In this situation I would do the script analysis through a dialogue with Kahless. I don’t know you well enough to use a purely interpretative approach. If I do know the person well then I am prepared to make more interpretative statements. I know I have done a family photographs script analysis with you in the past so I do know a bit about your life script but I by no means know you well. Thus I will make statements or ask questions and if you have a response (its OK if you don’t) then from that we will come up with the early decisions you made and thus identify your life script. So it is a collaborative process rather than a purely interpretative one by me.

The whole incident is about oral issues. The force feeding of a child. The fact that it happened 4 times a year for a number of years gives it much more psychological weight and could be quite a significant event event in terms of the development of your life script.

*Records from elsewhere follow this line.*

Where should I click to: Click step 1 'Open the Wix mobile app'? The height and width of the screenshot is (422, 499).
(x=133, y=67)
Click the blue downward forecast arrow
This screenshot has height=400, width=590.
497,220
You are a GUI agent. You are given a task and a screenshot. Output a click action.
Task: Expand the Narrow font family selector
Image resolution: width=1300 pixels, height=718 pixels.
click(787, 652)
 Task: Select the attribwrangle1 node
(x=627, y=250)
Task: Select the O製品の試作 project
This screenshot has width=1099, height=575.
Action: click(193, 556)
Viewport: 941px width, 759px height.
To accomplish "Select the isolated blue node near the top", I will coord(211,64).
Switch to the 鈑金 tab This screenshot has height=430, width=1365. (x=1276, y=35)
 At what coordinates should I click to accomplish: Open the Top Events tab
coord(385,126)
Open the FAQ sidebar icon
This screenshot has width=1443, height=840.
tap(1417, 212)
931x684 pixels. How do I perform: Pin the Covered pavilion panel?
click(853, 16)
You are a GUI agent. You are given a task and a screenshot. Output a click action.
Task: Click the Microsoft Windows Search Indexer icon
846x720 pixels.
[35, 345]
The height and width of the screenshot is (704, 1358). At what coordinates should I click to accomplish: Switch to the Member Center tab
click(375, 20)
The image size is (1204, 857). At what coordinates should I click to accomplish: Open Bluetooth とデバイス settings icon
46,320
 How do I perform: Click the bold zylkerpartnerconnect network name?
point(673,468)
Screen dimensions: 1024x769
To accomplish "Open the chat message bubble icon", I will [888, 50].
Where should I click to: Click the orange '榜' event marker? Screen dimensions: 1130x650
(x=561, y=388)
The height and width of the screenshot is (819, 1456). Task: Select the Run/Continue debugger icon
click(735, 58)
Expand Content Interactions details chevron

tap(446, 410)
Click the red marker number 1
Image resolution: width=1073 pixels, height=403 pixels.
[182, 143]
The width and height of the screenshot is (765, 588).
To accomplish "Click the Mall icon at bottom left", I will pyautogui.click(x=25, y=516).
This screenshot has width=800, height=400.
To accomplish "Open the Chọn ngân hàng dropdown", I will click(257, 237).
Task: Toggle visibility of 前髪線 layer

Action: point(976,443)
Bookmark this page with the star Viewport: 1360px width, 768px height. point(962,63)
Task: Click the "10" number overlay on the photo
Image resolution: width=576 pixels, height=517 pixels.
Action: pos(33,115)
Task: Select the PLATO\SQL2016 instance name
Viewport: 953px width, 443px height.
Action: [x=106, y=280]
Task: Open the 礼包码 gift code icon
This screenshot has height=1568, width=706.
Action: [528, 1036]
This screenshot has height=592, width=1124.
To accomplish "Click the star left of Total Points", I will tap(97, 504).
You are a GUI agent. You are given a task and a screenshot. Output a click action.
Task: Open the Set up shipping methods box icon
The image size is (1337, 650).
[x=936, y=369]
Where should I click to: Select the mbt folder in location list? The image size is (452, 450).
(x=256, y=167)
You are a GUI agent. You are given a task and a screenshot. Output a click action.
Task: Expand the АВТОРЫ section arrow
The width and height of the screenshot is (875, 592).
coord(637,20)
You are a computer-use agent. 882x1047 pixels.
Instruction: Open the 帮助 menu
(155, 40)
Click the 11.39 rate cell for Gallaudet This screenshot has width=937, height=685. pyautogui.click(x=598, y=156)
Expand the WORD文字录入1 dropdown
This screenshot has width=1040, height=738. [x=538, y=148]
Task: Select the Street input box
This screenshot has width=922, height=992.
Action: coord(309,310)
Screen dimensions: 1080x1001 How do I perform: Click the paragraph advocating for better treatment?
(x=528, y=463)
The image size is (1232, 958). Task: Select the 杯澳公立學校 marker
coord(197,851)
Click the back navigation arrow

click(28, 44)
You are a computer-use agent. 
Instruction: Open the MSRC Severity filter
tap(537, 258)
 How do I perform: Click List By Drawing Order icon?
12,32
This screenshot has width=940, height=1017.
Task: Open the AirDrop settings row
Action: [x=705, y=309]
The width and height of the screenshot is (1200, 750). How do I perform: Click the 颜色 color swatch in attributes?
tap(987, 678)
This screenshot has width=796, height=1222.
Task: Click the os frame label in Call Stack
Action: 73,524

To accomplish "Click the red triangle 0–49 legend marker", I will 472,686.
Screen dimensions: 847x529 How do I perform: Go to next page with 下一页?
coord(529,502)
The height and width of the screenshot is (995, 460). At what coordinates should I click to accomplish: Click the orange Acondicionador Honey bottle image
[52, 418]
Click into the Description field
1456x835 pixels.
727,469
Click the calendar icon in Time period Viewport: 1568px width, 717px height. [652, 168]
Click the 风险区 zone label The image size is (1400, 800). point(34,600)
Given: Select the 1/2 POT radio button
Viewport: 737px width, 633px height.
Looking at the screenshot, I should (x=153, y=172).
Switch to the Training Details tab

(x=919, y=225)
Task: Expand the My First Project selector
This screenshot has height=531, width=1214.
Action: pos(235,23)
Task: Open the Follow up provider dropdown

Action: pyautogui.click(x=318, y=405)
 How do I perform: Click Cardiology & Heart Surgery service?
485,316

I must say I did delight in your sister’s response to such ‘feeding’. Such defiance! She didn’t reject such feeding by vomiting the purple medicine in the toilet bowl or even on the floor but she managed to get the kitchen curtains.

As it suggests oral issues that means we are talking about an early stage of development, indeed the earliest as the oral stage is the first stage. This suggests the potential for a significant level of maladjustment. Potentially a third degree impasse and preverbal issues.

This can be viewed in terms of Erik Erikson’s theory of the 8 stages of psychosocial child development. The first stage being the stage of trust vs mistrust thus there is the potential for our first early decision - “Don’t trust”. This can manifest as being too under trusting or too over trusting or trusting untrustworthy people. What ever it might, there is the potential for problems around trust in human communication.

The only facial features shown on any of the people is a mouth on mother and it looks like there is a mouth on the sister? Which might indicate further evidence for the significance of oral issues. If these exist then one is looking for problems around feeding, the mouth, eating and so forth. Eating disorders, problems with weight, problem with defiance and authority. As the scene is food related it could also result in digestion problems as you mention the feeling you had when confronted with this scene was “a horrible stirring in the pit of my stomach”.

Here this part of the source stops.